##### Listed records
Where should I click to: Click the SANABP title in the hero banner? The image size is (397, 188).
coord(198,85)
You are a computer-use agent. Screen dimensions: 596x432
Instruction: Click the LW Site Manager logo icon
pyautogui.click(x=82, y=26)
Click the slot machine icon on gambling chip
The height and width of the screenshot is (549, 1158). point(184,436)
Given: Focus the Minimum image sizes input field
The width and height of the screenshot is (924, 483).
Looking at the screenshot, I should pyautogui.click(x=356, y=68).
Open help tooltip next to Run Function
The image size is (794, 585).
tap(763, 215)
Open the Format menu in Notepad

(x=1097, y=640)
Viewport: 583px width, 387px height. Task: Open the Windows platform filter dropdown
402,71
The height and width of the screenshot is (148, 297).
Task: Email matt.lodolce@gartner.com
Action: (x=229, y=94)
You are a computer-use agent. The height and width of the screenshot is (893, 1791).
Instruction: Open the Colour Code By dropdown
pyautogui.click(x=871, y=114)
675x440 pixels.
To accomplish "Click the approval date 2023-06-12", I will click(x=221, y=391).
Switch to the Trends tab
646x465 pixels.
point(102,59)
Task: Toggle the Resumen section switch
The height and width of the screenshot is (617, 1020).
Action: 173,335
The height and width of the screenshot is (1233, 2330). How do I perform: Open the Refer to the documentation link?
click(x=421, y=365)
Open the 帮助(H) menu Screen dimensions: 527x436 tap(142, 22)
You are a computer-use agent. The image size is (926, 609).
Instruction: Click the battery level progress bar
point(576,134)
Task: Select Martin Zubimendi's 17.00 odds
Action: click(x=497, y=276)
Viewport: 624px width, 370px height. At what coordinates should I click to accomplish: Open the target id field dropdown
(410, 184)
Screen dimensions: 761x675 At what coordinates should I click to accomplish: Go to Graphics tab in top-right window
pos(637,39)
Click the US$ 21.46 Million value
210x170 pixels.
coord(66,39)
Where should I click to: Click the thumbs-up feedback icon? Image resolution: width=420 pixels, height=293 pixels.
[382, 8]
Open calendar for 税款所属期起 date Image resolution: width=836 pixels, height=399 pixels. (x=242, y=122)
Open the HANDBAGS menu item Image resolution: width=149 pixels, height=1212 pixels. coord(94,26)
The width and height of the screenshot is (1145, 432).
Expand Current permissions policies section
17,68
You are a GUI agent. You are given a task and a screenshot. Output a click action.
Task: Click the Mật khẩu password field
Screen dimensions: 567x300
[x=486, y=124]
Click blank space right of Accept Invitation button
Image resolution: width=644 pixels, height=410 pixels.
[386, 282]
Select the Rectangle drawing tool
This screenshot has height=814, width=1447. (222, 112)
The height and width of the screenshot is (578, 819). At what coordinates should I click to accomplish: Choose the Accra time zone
##########
▸ **Work to do**
Quote every line of the data above exactly, from the first line to the last.

▸ **Worked answer**
Where should I click to: Click the SANABP title in the hero banner? The image size is (397, 188).
coord(198,85)
You are a computer-use agent. Screen dimensions: 596x432
Instruction: Click the LW Site Manager logo icon
pyautogui.click(x=82, y=26)
Click the slot machine icon on gambling chip
The height and width of the screenshot is (549, 1158). point(184,436)
Given: Focus the Minimum image sizes input field
The width and height of the screenshot is (924, 483).
Looking at the screenshot, I should pyautogui.click(x=356, y=68).
Open help tooltip next to Run Function
The image size is (794, 585).
tap(763, 215)
Open the Format menu in Notepad

(x=1097, y=640)
Viewport: 583px width, 387px height. Task: Open the Windows platform filter dropdown
402,71
The height and width of the screenshot is (148, 297).
Task: Email matt.lodolce@gartner.com
Action: (x=229, y=94)
You are a computer-use agent. The height and width of the screenshot is (893, 1791).
Instruction: Open the Colour Code By dropdown
pyautogui.click(x=871, y=114)
675x440 pixels.
To accomplish "Click the approval date 2023-06-12", I will click(x=221, y=391).
Switch to the Trends tab
646x465 pixels.
point(102,59)
Task: Toggle the Resumen section switch
The height and width of the screenshot is (617, 1020).
Action: 173,335
The height and width of the screenshot is (1233, 2330). How do I perform: Open the Refer to the documentation link?
click(x=421, y=365)
Open the 帮助(H) menu Screen dimensions: 527x436 tap(142, 22)
You are a computer-use agent. The image size is (926, 609).
Instruction: Click the battery level progress bar
point(576,134)
Task: Select Martin Zubimendi's 17.00 odds
Action: click(x=497, y=276)
Viewport: 624px width, 370px height. At what coordinates should I click to accomplish: Open the target id field dropdown
(410, 184)
Screen dimensions: 761x675 At what coordinates should I click to accomplish: Go to Graphics tab in top-right window
pos(637,39)
Click the US$ 21.46 Million value
210x170 pixels.
coord(66,39)
Where should I click to: Click the thumbs-up feedback icon? Image resolution: width=420 pixels, height=293 pixels.
[382, 8]
Open calendar for 税款所属期起 date Image resolution: width=836 pixels, height=399 pixels. (x=242, y=122)
Open the HANDBAGS menu item Image resolution: width=149 pixels, height=1212 pixels. coord(94,26)
The width and height of the screenshot is (1145, 432).
Expand Current permissions policies section
17,68
You are a GUI agent. You are given a task and a screenshot. Output a click action.
Task: Click the Mật khẩu password field
Screen dimensions: 567x300
[x=486, y=124]
Click blank space right of Accept Invitation button
Image resolution: width=644 pixels, height=410 pixels.
[386, 282]
Select the Rectangle drawing tool
This screenshot has height=814, width=1447. (222, 112)
The height and width of the screenshot is (578, 819). At what coordinates should I click to accomplish: Choose the Accra time zone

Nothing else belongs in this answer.